THE long-legged coyote man had an animal tail hanging from his tail. The male witch had an ankle-length velvet cloak. The man who called himself Pixie looked like Braveheart.
“You should have been here yesterday,” he said. “My face was painted with woad” – the blue herbal dye the Celts used in warfare to terrify the enemy.
The 24th Mount Franklin Annual Pagan Gathering was held on an extinct volcano near Daylesford at the weekend.
This was worship at its freest. Today’s paganism is a religious smorgasbord encompassing Wiccans and witches (who are not the same thing), pantheists, who call on ancient gods and goddesses of Greece, Rome or other cultures, and many others whose self-selected beliefs defy categorisation. (Paganism and modern witchcraft does not involve satanism, with witches pointing out that Satan is a Christian figure).
Common to many pagans is the use of “the wheel of the year” to link ceremonies to the seasons, a belief that the divine is both feminine and masculine, and a conviction that sacredness is centred on the Earth and the four elements of earth, air, fire and water.
The Mount Franklin festival is held each year on the weekend closest to Halloween. It recognises Beltane (“bright fire”), a festival that celebrates the fertility of earth and animals.
Pagans believe it is a time when “the veil is thin” between the mundane and supernatural worlds, an uncanny moment when the air is filled with spirits.
On Saturday night they lit and encircled a bonfire, which symbolised the increasing power of the sun, and invoked the lady of the moon and the lord of the sun. Yesterday, 15 men and 15 women danced ritually around a Maypole. When it was tightly wound with red and green lacing, they “read” its weave to try to foretell what the coming year would bring.
Many children were among the 230 campers, and medievalism mixed with modern domesticity: a blue hatchback parked among the tents had a sign offering “Mead for Sale”.

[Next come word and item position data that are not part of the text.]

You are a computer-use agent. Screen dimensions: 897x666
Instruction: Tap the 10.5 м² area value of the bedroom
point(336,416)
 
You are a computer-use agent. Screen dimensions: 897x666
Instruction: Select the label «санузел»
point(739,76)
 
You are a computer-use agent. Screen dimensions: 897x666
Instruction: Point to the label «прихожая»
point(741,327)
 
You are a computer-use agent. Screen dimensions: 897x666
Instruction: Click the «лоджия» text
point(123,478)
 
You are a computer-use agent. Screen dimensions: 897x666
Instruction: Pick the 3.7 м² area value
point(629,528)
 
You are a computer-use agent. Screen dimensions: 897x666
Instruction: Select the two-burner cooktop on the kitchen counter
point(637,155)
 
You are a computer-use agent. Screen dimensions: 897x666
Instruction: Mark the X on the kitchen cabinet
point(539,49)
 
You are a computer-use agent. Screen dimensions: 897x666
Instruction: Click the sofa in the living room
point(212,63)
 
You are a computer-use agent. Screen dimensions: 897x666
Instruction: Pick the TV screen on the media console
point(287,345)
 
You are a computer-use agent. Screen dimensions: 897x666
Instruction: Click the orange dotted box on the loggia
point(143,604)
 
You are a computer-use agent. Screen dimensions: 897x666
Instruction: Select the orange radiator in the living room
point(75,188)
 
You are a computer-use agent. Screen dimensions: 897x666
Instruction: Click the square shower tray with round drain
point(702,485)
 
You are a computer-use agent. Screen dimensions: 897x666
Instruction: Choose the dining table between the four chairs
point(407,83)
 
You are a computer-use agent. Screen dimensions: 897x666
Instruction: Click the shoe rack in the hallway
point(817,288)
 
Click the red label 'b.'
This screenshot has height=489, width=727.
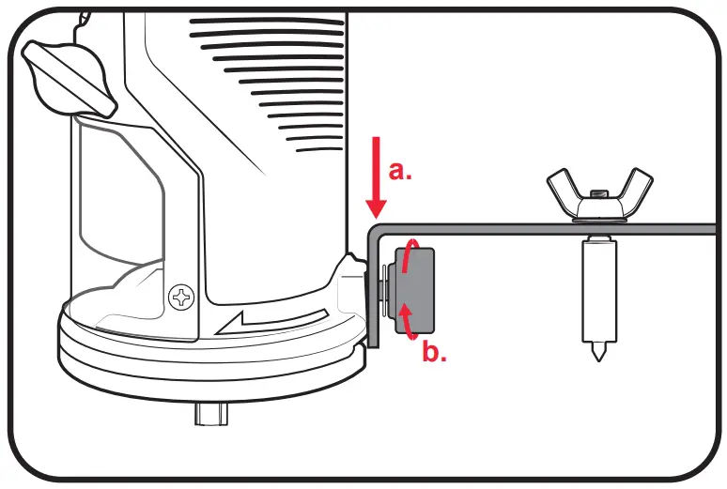(x=433, y=354)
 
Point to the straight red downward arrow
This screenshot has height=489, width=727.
(x=377, y=178)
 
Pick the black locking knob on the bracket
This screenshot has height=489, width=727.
(x=415, y=289)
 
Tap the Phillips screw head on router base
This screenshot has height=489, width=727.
(x=179, y=299)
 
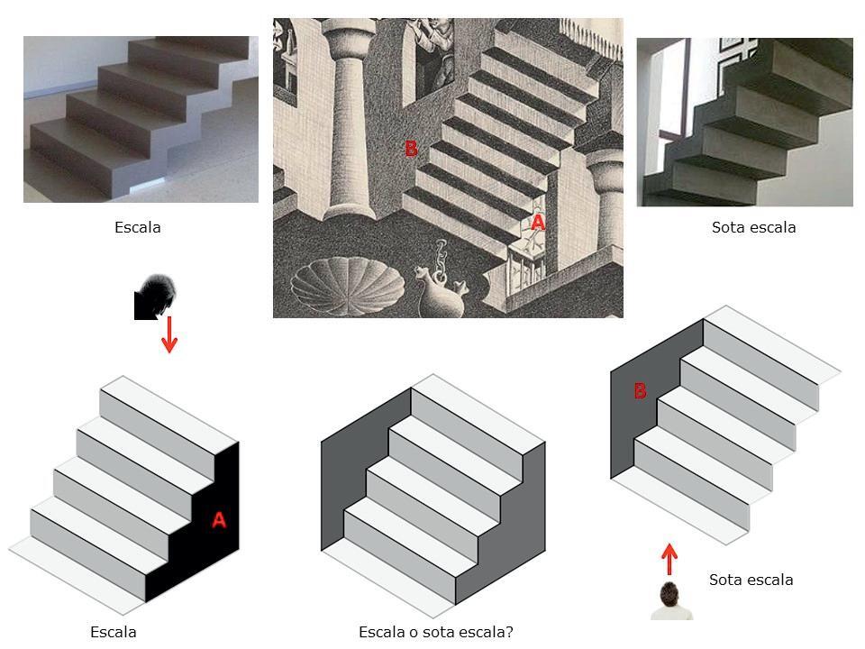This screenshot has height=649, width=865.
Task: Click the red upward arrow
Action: tap(669, 559)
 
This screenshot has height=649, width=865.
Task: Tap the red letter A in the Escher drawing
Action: tap(537, 222)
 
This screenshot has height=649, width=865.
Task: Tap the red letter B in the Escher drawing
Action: tap(411, 149)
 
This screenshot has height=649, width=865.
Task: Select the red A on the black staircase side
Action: tap(218, 520)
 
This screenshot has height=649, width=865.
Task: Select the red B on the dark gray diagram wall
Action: tap(640, 390)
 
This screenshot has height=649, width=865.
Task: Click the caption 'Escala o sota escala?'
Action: tap(435, 632)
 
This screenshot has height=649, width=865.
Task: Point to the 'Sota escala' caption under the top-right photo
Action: tap(753, 227)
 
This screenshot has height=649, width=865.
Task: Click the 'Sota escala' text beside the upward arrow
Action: tap(751, 580)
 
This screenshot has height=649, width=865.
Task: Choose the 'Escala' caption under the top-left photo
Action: tap(138, 227)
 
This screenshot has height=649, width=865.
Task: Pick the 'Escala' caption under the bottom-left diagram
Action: tap(114, 632)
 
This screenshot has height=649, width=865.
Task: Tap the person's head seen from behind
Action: tap(669, 596)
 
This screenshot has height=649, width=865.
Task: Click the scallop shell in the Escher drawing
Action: tap(349, 287)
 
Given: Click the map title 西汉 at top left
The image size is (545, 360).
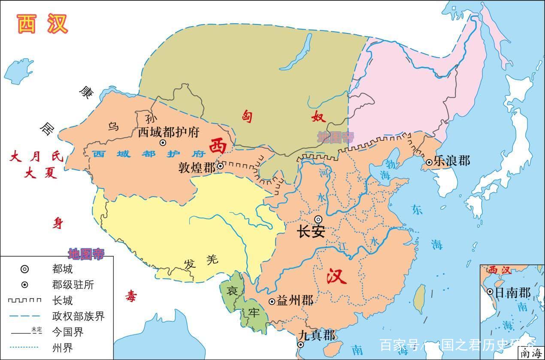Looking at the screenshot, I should click(42, 24).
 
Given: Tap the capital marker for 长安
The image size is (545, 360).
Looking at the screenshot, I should click(318, 219).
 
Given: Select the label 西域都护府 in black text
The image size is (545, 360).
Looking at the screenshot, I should click(169, 132).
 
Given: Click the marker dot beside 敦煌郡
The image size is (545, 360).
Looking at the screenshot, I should click(220, 166).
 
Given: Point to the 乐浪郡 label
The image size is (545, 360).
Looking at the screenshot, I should click(451, 161).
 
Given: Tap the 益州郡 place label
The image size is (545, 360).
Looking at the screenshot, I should click(295, 301).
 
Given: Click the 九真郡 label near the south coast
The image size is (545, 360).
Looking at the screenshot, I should click(317, 335).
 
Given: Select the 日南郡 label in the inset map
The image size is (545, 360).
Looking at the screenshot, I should click(513, 293).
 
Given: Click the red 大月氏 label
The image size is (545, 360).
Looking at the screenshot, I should click(36, 157).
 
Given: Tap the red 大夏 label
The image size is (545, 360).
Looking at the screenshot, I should click(41, 174).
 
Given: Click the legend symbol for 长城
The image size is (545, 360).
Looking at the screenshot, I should click(25, 300).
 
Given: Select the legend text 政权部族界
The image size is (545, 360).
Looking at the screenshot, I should click(79, 316).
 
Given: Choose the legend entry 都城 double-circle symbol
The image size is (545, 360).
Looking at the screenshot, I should click(25, 269).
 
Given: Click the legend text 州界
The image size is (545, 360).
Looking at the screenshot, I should click(62, 347).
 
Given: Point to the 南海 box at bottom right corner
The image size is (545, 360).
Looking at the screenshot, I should click(530, 354).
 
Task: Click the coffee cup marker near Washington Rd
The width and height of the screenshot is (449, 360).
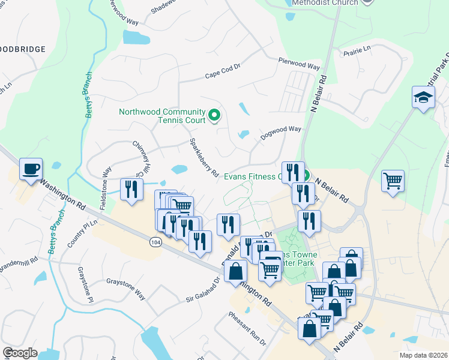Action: click(x=31, y=170)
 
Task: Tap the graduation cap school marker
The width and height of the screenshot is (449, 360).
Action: click(x=423, y=98)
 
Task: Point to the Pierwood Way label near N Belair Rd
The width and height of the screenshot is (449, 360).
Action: click(x=299, y=63)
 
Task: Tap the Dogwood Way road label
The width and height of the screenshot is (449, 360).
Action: click(x=280, y=133)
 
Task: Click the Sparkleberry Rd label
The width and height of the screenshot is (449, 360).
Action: click(x=203, y=157)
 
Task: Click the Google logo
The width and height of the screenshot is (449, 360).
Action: click(x=20, y=353)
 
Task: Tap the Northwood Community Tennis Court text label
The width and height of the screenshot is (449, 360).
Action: click(x=162, y=115)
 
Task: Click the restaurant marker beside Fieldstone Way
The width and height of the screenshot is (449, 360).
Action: click(x=130, y=190)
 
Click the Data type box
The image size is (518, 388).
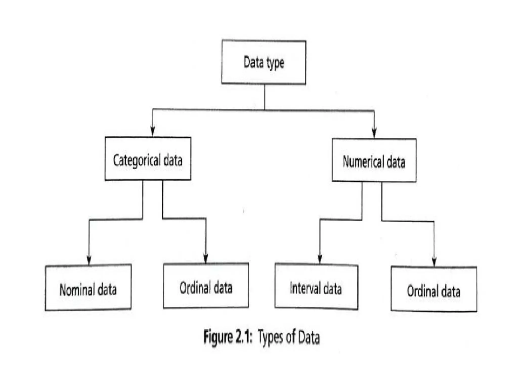pos(264,62)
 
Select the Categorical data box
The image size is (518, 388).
pos(148,159)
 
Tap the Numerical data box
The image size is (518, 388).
pos(374,160)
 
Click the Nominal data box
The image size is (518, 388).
pos(88,288)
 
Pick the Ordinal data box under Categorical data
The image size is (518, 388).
pos(206,286)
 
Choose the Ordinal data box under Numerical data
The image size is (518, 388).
pos(434,289)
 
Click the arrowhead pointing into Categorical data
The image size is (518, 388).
pos(153,131)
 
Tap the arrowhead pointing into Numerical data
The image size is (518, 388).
pos(374,133)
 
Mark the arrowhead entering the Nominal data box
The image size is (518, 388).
pos(89,260)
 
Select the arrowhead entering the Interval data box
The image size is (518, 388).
pos(320,259)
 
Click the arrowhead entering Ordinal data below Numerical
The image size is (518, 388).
pos(434,262)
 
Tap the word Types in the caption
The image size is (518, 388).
pos(270,337)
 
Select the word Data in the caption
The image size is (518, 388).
pos(309,337)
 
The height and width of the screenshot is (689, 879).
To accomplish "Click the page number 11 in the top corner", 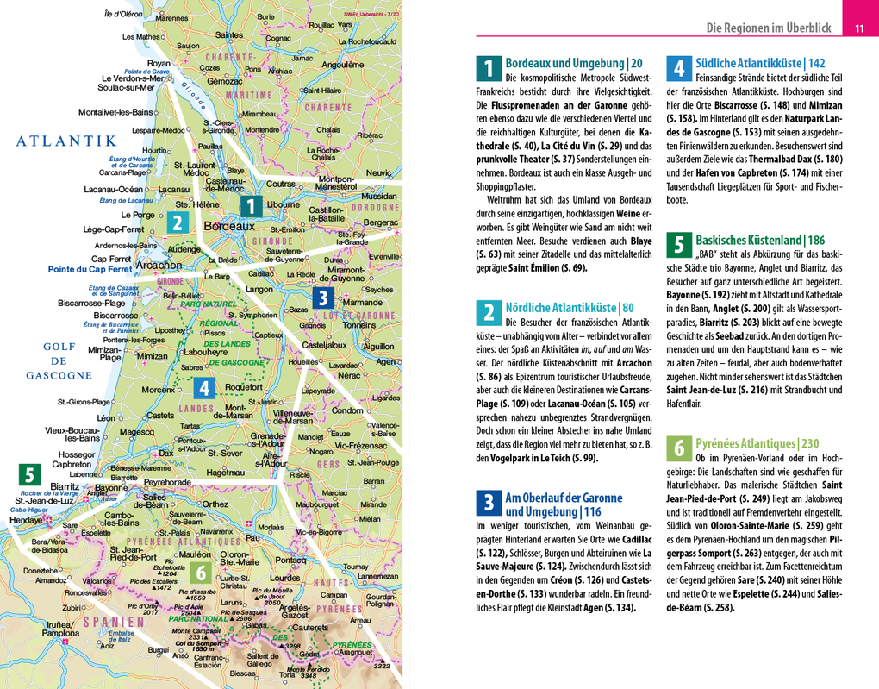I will (x=859, y=28).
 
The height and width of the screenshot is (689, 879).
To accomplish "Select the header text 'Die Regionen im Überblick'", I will (x=769, y=28).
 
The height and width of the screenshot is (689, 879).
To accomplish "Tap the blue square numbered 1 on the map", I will (x=250, y=207).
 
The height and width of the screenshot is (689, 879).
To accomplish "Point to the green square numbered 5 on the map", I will (x=30, y=475).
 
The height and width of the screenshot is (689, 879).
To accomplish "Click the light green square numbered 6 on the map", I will (x=200, y=573).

On weekdays, Pixie is John Biggs and works in a plant nursery with disabled people. Male witch Morphix is Paul Franzi, a youth worker for kids with drug and alcohol problems.
And the man with the coyote totem is Josh Orth, a medical scientist. He says he has adopted the coyote as his symbol because the animal is “playful, energetic, wild and free”.
Several people at the festival declined to be interviewed, saying they had lost jobs before when their employers found out. But there are signs of a dawning acceptance of alternative religion. Nicole Good says she is one of four pagans who have been registered as civil celebrants.
At the end of all the interviews, this reporter’s hand was aching from a tight grip on the notebook. What did witches recommend for arthritis?
Forget spells and chants and magical balms. The answer came in a pragmatic chorus: “Deep Heat!”